Directions
Restate word for word the entries below, starting with the line with "2014 (393, 1459)" and continuing through the line with "May 2020 (22, 2421)". Include both of those lines and no others.

Data supplied
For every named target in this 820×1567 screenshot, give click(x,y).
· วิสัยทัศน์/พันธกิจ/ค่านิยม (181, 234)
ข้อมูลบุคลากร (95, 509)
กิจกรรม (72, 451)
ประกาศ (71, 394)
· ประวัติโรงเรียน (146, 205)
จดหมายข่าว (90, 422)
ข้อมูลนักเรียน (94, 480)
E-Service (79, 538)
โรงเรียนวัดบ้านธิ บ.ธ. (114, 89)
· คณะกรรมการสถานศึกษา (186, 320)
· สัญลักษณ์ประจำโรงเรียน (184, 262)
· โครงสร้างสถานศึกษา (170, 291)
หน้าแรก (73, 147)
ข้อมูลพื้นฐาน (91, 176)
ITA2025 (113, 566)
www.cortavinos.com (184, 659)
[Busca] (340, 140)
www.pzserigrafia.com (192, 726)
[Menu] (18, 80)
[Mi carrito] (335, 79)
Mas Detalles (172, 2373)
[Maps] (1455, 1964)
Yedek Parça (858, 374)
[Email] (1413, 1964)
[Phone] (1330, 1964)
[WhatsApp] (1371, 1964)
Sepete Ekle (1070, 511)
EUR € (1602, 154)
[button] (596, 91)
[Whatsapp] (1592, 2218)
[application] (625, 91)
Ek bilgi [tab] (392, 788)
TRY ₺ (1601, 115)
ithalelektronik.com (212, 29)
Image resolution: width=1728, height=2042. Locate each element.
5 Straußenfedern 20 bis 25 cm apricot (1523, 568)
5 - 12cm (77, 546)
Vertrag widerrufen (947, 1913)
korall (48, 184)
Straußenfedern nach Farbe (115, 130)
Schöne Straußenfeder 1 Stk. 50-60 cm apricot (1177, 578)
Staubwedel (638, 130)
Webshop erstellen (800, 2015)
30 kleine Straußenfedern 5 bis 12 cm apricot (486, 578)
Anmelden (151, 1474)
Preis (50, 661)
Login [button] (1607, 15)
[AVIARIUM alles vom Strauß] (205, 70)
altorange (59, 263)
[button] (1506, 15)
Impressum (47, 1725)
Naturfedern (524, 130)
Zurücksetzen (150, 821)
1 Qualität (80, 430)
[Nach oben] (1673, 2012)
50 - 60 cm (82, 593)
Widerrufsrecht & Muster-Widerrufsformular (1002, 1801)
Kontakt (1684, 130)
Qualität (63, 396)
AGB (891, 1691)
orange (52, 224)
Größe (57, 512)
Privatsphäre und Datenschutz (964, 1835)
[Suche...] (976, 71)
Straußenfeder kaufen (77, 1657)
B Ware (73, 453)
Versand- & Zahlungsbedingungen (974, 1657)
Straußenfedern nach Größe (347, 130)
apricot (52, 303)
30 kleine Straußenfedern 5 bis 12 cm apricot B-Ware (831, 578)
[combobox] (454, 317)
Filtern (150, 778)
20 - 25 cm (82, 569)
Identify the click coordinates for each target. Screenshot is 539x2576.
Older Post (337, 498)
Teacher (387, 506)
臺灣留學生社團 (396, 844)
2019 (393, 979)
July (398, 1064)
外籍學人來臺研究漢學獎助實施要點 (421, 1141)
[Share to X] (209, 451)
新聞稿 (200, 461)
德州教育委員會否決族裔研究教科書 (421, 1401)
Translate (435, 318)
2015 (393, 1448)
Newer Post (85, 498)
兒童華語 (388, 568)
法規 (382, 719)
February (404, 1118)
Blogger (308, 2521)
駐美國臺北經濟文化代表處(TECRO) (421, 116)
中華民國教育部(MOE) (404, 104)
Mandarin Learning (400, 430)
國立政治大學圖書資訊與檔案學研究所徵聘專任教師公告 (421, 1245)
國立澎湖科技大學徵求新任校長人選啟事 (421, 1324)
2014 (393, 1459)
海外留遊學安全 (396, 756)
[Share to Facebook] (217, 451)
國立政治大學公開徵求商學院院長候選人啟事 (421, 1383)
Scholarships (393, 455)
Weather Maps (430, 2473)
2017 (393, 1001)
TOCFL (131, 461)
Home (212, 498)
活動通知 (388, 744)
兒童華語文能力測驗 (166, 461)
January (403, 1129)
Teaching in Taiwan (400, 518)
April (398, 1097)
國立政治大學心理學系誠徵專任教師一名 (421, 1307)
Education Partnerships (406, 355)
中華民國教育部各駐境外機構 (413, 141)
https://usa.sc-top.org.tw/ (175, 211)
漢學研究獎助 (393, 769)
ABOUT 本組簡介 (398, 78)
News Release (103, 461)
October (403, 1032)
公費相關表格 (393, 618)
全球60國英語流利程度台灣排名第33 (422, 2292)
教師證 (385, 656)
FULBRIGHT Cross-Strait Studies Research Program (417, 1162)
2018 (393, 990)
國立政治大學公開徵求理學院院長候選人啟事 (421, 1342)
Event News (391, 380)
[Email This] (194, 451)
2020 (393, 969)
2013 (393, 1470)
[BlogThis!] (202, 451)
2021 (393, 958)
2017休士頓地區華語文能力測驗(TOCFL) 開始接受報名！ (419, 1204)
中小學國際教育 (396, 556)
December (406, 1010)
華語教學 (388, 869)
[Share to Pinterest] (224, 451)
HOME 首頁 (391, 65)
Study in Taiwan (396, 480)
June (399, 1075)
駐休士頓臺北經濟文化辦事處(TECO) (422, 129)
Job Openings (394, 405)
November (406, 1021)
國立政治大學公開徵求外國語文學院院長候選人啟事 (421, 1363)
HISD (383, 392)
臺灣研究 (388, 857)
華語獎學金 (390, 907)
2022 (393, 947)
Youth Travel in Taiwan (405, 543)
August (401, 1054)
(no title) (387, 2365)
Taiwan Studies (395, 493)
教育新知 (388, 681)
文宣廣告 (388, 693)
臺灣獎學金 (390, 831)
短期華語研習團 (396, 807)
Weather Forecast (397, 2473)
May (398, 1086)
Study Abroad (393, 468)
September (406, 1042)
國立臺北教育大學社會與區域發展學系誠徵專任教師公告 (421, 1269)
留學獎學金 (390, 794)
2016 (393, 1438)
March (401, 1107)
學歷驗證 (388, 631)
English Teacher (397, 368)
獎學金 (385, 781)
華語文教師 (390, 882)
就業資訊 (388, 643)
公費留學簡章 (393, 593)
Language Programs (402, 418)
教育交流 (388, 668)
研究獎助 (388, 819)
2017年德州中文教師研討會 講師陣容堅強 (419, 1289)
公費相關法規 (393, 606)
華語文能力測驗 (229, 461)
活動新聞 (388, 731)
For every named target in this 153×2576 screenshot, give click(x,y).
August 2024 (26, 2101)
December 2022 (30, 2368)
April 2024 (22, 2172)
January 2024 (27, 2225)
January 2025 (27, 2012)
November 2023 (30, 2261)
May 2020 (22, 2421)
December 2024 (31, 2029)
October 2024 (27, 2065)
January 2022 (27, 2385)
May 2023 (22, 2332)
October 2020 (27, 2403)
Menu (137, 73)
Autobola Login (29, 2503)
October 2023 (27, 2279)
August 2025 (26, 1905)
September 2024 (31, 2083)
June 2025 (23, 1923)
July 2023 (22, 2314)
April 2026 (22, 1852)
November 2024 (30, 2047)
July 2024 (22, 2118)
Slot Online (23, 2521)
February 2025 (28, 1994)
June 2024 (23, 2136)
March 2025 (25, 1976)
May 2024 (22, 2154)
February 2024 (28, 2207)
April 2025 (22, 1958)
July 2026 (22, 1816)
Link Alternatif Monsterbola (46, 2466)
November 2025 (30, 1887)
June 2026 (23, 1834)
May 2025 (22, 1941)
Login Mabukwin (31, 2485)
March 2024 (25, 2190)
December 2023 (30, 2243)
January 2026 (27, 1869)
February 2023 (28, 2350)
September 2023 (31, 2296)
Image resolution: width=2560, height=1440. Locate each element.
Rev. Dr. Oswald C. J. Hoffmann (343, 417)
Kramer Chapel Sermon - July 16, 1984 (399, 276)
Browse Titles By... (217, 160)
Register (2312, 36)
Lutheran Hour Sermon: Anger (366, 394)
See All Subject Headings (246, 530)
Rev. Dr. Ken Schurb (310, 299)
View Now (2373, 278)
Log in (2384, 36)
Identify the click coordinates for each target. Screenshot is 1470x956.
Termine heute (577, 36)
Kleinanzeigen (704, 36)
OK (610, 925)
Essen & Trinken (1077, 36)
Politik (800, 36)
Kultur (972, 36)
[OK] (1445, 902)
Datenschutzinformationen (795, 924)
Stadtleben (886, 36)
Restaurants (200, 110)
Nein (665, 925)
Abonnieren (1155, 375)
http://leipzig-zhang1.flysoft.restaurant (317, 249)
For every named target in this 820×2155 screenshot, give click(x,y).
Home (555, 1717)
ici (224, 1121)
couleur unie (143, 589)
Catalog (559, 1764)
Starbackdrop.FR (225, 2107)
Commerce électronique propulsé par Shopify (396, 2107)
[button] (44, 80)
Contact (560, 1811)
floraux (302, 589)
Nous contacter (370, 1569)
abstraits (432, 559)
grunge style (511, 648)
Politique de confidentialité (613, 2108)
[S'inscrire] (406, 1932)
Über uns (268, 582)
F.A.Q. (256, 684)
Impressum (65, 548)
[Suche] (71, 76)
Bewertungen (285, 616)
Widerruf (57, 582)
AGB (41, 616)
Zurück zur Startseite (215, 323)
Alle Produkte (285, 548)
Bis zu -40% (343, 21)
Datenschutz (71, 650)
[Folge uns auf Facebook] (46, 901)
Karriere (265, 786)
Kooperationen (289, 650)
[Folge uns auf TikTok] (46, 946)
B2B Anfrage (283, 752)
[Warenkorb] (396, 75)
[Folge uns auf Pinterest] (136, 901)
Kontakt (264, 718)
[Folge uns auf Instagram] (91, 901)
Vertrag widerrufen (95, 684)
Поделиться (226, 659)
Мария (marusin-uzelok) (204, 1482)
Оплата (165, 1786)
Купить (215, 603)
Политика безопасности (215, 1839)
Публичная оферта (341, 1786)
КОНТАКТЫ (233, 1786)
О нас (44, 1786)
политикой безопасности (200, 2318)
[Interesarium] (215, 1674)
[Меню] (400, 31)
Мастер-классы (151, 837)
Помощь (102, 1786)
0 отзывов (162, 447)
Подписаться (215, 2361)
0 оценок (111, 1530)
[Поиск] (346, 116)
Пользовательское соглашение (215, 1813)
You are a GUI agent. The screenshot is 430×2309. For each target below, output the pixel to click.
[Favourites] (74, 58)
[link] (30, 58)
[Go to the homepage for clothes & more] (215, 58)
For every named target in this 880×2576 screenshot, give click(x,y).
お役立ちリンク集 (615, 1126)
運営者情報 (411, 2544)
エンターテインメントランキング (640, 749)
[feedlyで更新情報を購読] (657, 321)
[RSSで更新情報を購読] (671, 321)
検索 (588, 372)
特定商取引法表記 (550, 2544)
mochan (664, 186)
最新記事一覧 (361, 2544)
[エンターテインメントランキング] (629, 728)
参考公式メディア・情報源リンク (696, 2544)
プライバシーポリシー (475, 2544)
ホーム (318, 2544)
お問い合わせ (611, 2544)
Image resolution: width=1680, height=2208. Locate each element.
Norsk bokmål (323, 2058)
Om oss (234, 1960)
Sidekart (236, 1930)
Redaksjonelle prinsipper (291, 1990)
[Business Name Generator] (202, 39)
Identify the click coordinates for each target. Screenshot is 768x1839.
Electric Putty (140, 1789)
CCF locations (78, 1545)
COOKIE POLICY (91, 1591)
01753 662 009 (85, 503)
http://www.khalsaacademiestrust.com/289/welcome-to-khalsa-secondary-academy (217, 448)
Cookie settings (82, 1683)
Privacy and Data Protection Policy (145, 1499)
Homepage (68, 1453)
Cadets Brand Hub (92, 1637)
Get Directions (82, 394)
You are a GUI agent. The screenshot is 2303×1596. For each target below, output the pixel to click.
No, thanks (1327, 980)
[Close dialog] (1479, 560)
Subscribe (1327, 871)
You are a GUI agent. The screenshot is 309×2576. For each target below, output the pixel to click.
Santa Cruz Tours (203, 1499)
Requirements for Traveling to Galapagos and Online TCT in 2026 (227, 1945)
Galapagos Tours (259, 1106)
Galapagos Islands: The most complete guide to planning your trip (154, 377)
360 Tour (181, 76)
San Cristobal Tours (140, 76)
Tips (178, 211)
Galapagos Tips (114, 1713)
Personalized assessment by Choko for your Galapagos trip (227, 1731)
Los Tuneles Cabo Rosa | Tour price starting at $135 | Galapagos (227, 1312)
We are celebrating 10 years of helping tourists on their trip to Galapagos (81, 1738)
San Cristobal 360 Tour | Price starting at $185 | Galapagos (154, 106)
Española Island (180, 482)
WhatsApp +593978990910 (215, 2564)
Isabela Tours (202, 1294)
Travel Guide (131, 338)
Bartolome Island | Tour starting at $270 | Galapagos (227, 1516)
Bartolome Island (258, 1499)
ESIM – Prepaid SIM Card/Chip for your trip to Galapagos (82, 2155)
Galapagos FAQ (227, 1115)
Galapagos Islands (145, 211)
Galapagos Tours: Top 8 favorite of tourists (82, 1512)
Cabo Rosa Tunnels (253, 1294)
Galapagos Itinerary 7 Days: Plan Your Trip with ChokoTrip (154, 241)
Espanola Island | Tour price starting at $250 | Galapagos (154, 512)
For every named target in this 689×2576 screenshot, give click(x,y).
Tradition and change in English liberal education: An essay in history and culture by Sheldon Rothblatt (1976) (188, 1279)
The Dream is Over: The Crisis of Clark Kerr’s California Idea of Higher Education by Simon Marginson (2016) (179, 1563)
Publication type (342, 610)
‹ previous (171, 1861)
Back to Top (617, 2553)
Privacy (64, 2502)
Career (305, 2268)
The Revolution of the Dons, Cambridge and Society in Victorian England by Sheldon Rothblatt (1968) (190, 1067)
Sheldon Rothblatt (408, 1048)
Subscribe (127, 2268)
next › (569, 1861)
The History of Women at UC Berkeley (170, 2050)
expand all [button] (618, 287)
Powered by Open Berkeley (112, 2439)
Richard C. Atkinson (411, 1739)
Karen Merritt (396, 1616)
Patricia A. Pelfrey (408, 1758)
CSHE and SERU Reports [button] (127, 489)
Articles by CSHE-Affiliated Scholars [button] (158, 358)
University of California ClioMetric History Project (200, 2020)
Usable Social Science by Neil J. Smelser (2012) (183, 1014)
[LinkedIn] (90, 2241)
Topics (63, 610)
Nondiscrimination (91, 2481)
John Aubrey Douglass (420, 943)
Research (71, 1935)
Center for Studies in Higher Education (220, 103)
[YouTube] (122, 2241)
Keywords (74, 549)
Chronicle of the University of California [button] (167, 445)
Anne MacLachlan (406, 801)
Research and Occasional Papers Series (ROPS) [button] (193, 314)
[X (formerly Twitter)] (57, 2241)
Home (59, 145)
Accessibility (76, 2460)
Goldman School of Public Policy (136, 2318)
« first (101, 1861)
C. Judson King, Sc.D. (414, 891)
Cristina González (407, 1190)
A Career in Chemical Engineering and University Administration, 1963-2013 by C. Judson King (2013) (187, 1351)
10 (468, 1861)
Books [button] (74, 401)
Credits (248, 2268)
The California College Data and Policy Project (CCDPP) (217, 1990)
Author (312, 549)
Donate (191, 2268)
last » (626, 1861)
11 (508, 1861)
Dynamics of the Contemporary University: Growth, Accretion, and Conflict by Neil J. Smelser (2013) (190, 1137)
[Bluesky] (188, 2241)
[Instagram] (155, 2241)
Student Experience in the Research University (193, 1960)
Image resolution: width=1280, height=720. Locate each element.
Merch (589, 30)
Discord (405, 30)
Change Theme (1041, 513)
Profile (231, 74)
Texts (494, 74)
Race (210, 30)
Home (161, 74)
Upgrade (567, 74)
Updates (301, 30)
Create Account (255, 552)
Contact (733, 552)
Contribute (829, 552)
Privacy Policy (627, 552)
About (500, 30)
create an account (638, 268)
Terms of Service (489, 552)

Your response
2014 (393, 1459)
海外留遊學安全 (396, 756)
[Share to Facebook] (217, 451)
國立政治大學公開徵求商學院院長候選人啟事 (421, 1383)
Scholarships (393, 455)
Weather Maps (430, 2473)
2017 (393, 1001)
TOCFL (131, 461)
Home (212, 498)
活動通知 (388, 744)
兒童華語文能力測驗 (166, 461)
January (403, 1129)
Teaching in Taiwan (400, 518)
April (398, 1097)
國立政治大學心理學系誠徵專任教師一名 (421, 1307)
Education Partnerships (406, 355)
中華民國教育部各駐境外機構 (413, 141)
https://usa.sc-top.org.tw/ (175, 211)
漢學研究獎助 (393, 769)
ABOUT 本組簡介 (398, 78)
News Release (103, 461)
October (403, 1032)
公費相關表格 (393, 618)
全球60國英語流利程度台灣排名第33 (422, 2292)
教師證 (385, 656)
FULBRIGHT Cross-Strait Studies Research Program (417, 1162)
2018 (393, 990)
國立政治大學公開徵求理學院院長候選人啟事 (421, 1342)
Event News (391, 380)
[Email This] (194, 451)
2020 (393, 969)
2013 (393, 1470)
[BlogThis!] (202, 451)
2021 (393, 958)
2017休士頓地區華語文能力測驗(TOCFL) 開始接受報名！ (419, 1204)
中小學國際教育 (396, 556)
December (406, 1010)
華語教學 (388, 869)
[Share to Pinterest] (224, 451)
HOME 首頁 (391, 65)
Study in Taiwan (396, 480)
June (399, 1075)
駐休士頓臺北經濟文化辦事處(TECO) (422, 129)
Job Openings (394, 405)
November (406, 1021)
國立政治大學公開徵求外國語文學院院長候選人啟事 (421, 1363)
HISD (383, 392)
臺灣研究 (388, 857)
華語獎學金 (390, 907)
2022 (393, 947)
Youth Travel in Taiwan (405, 543)
August (401, 1054)
(no title) (387, 2365)
Taiwan Studies (395, 493)
教育新知 (388, 681)
文宣廣告 (388, 693)
臺灣獎學金 (390, 831)
短期華語研習團 (396, 807)
Weather Forecast (397, 2473)
May (398, 1086)
Study Abroad (393, 468)
September (406, 1042)
國立臺北教育大學社會與區域發展學系誠徵專任教師公告 (421, 1269)
留學獎學金 (390, 794)
2016 (393, 1438)
March (401, 1107)
學歷驗證 (388, 631)
English Teacher (397, 368)
獎學金 (385, 781)
華語文教師 (390, 882)
就業資訊 (388, 643)
公費留學簡章 (393, 593)
Language Programs (402, 418)
教育交流 (388, 668)
研究獎助 (388, 819)
2017年德州中文教師研討會 講師陣容堅強 (419, 1289)
公費相關法規 (393, 606)
華語文能力測驗 (229, 461)
活動新聞 (388, 731)
For every named target in this 153×2576 screenshot, give click(x,y).
August 2024 (26, 2101)
December 2022 (30, 2368)
April 2024 (22, 2172)
January 2024 (27, 2225)
January 2025 (27, 2012)
November 2023 (30, 2261)
May 2020 (22, 2421)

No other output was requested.